In our day, the attitude of irrational enthusiasm for the President is also based on the doctrine of the “unitary executive” advanced by Dick Cheney and others in the Reagan years. This doctrine rules out all dissention or differences of opinion within the executive branch concerning policy, judgment, or facts. The executive branch must speak with one voice and one will—those of the Chief Executive. As the determined xenophobe Steven Miller asserts: “He will not be questioned!”
That is to say, any Republican Chief Executive will not be questioned.This doctrine clearly and quickly leads toward consolidation of power in the Chief Executive, as capricious as he may be. In the right circumstances—if his party is in charge of the legislature and the Supreme Court—it enables him to be a lawless ruler.
Representative Jerry Nadler and other Democrats have said that Trump is behaving like a king, but he is actually acting as something worse—a tyrant. A constitutional monarch in fact acts within the law, but a tyrant disregards the laws and the common good while pursuing self-interest and personal pique. Representative Jackie Speier has more accurately asserted that the President “has in many respects become a dictator.” As the self-proclaimed One who “alone can solve” the country’s problems, he has the unconditional support that a tyrant needs. A host of Fox & Friends explained on May 9 that because he once bought a $28 million yacht, “he’s different from you and me.” Perhaps so, but not in any way that qualifies him for a high office of public trust.
The paradox that Hazlitt’s psychological analysis exposes is that, like their base, Republican legislators and commentators find it easier and more exciting to defend a manifestly absolutist Executive who cares for nothing except money and power than to support a more moderate and thoughtful one. Partisans of absolutism are able to retail the most absurd justifications or explanations, freed by the example of their leader from logical constraints or concern for consistency and right. The more extreme and offensive the policy, the more transparent the excuse for misbehavior, the more contradictory the reasoning, the more delusional the thinking, then the louder and more ferocious is the defense of the leader’s moral vacuity, spitefulness, and ineptitude. The supporters are defending the ruler’s power, not his character, policy proposals, or arguments.

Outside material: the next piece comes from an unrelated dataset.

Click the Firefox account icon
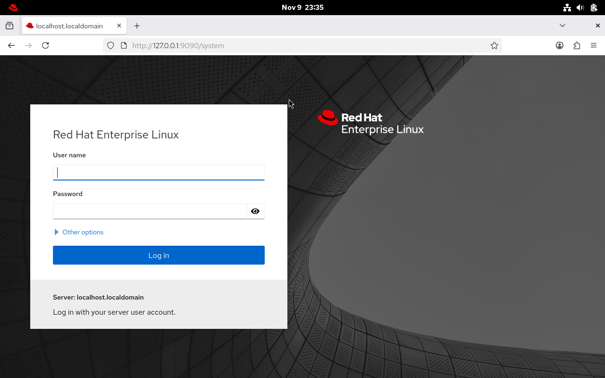Screen dimensions: 605x378 coord(560,45)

The early Church Father Tertullian said that he believed that his Lord was both God and man not despite the idea’s absurdity, but because of it. Republican office-holders, commentators, and the base support Trump not despite his being a reality television star who is playing President, but because he has no qualifications, no knowledge of history, no understanding of the Constitution, no care for anyone’s interest but his own. They thus demonstrate their devotion to the pure pursuit of party power, unmixed with principle. That is the mark of pure and true toad-eating: “A rogue’s obeyed in office.”
It is not a pretty sight—the accelerating dissolution of a constitutional democracy that worked fairly well for a few decades in the mid-twentieth century. But at least we who witness the tragic and farcical spectacle can call the actors in it by their proper names.